The play links police corruption, domestic violence and public apathy together to tell a story about a different kind of “trickle-down” theory. At the center of its dark narrative is police Sgt. Simmonds who becomes a metaphor for what happens to society when those invested with authority by the state come to view themselves as the arbiter of the law. The Removalists is a stark warning of exactly the kind of fascist tendencies which—against all odds and proving that billions are still incapable of learning from even the most horrific mistakes of the past—began to manifest in even the most unlikely of places in the second decade of the 21st century.
The danger of the past that seemingly rose from the dead to present a worldwide global threat in the new millennium is singularly expressed by Sgt. Simmonds to a new police constable on his first day: “Look, Ross, I'm in authority here and I'll decide what's my business.” The authoritarian figure who decides what the business of is of the system which granted that authority is revealed to be a danger capable of infecting an entire society. Ross arrives for his first day on the job to be greeted by a Sgt. Simmonds who tries to teach him the reality of police work while at the same undermining the very ideals of the system which drove Ross to become a police office in the first place.
The corruption of Simmonds is far more sinister and insidious than that kind which was creating such a stir on the other side of the planet when he first took the stage. In the early 1970’s, the NYPD stood on the precipice of being exposed as the arguably the most corrupt police force in the United States with the revelations of Det. Frank Serpico. What Serpico revealed, however, was primarily a corruption of active graft and profiteering. By contrast, the corruption of Simmonds’ police force is one marked more by the lack of action.

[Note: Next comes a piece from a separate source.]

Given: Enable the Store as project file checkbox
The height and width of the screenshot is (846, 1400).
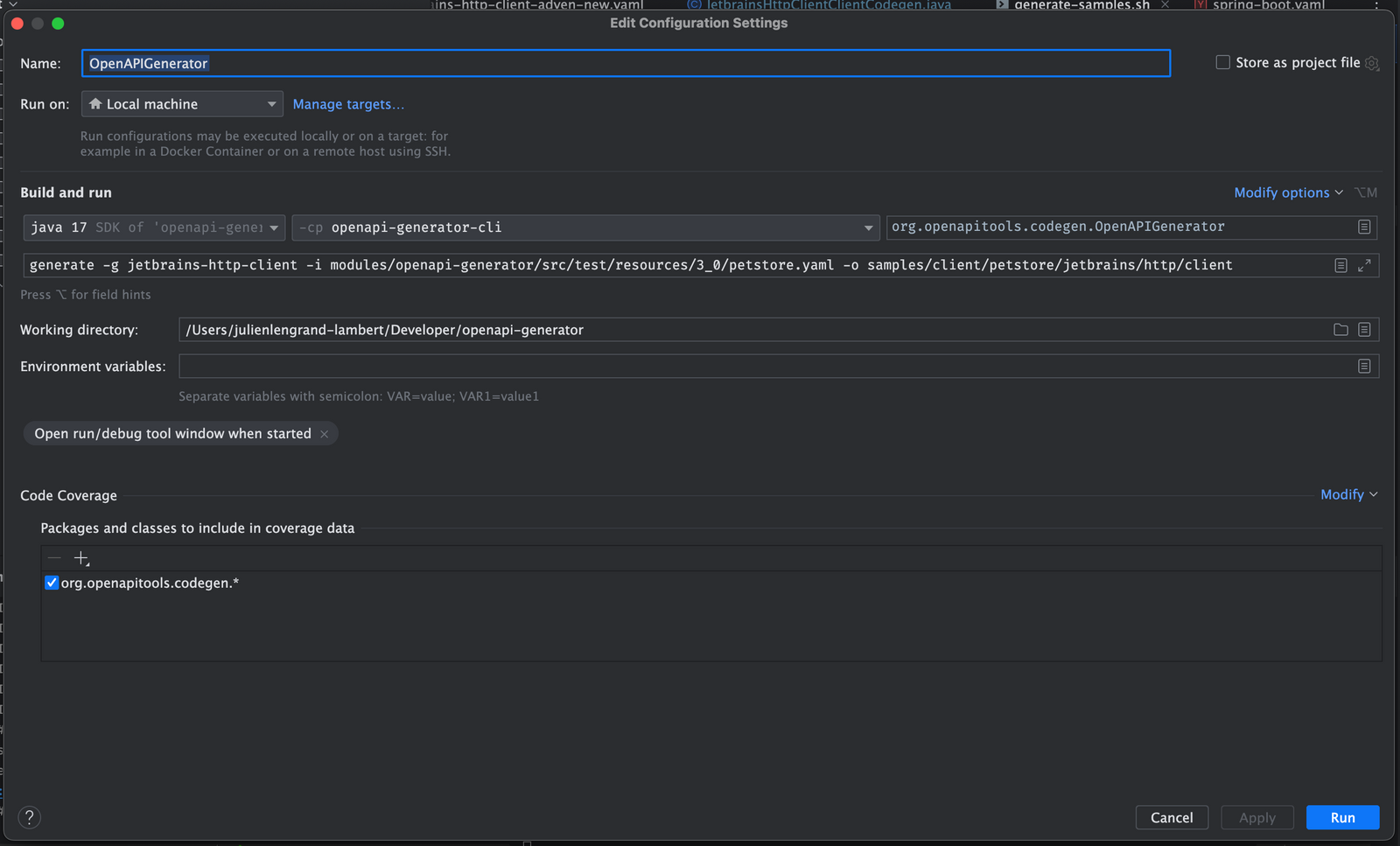Looking at the screenshot, I should (x=1222, y=62).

Another piece of advice from the wisdom of Simmonds put it into context when he tells Ross that the very first thing he needs to learn is to “stuff the rule book” where the sun don’t shine.
It is precisely that lack of light which allows fascism to trickle down. Ross begins the play as a figure of humanity and promise and by the end of his first day he has been reduced to the same primitive state as his sergeant. The very fact that Simmonds is older and still in authority is evidence enough that his perspective on the value of following the rules has been consistently overlooked by his superiors. The victims of domestic abuse are also shown to be directly connected to the specific type of corruption pervading this community when Simmonds explains that it is the policy of his force not to “arrest a wife basher if his missus is still warm.” The corruption of fascist ideology is thus spread to the basher who knows he can get away with it and the victim who sees no point in reporting it. The final effect of this corruption is its transformation into apathy by witnesses and bystanders who can only question the wisdom of stepping into the process to do the job for the police if they won’t do it themselves when the Removalist himself declines to help out Kenny who has becomes the victim of irrefutable and unambiguously excessive police force.
In the end, everyone in the play—the idealist young constable, the wife abuser, the abused wife and even the furniture through his “removal” from trying to stop the cycle of fascism—become victims of the fascist misplacement of authority by Simmonds.